As the energy intensified in the room, Luba began asking about creation. Not the easy questions, but the questions like “Why do we exist?” My brain was trying not to freak out when she asked the great questions of life, because of course I desperately want to know myself and I had no idea how I was going to transmit such mysteries.
Shiva encouraged us to surrender deeper and deeper into the unknown, until in through great black void she came...The Goddess, The All That Is, the great Master of Mystery herself, unfiltered and completely expressed. With each influx of energy I was reborn, recreated to embody the answers, I became the explosion of creation as I was channeling the concepts. This was awesome, by the way, because every time this happened, swirling orgasms ran through me, apparently a new perk of the job. I also wanted to cry, to laugh, to throw up and to fall over, but all in ecstasy.
Luba, such a master, sat there with calm knowing, like she had seen this all before. At one point in her husky Russian accent she asked,
“Can we stand outside of Creation?”
That’s when the energy came pouring through me like a river of love. It took me several minutes to gain enough composure to talk. If I hadn't been so concerned with Luba as my client, I would have been on the floor in a continuous rapture of ecstasy for the rest of the night. After some time of laughing, I was able to speak as the Goddess and she said,
“Yes, but only for a moment, because the love affair, the LOVE AFFAIR between the Creator and the Creation is so profound that the two could never be separate for long. The Creation stretches to meet the Creator, and the Creator runs into the arms of the Creation and they are joined once more in ecstatic love.”

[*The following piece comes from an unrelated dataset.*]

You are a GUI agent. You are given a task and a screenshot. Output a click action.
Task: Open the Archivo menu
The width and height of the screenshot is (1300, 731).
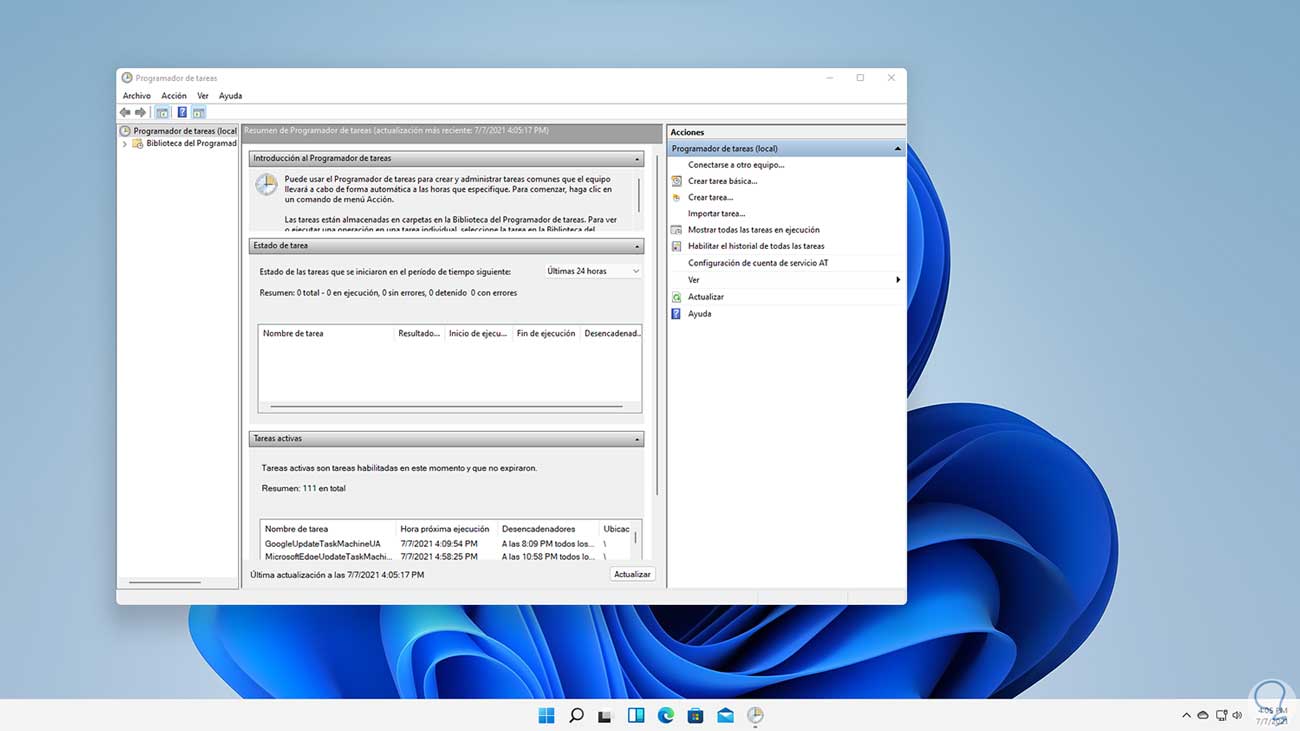point(136,96)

Oh, the homecoming of those words, duality dissolved in an instant as I was in complete embodiment. Those words have flowed through me all week, pleasure at her every turn, magic around her every corner, a smile plastered on my face as I know we are all HERE, we are all the GOD/DESS, we are all within Creation and outside of Creation loving ourselves more and more with each impulse and expansion of life. We are larger than life, larger than our imaginations for a split second and we are also the tiniest, most adorable, most beloved babies completely enraptured in each other’s love.
“This love affair is the essence of Tantra,” said my new friend Luba.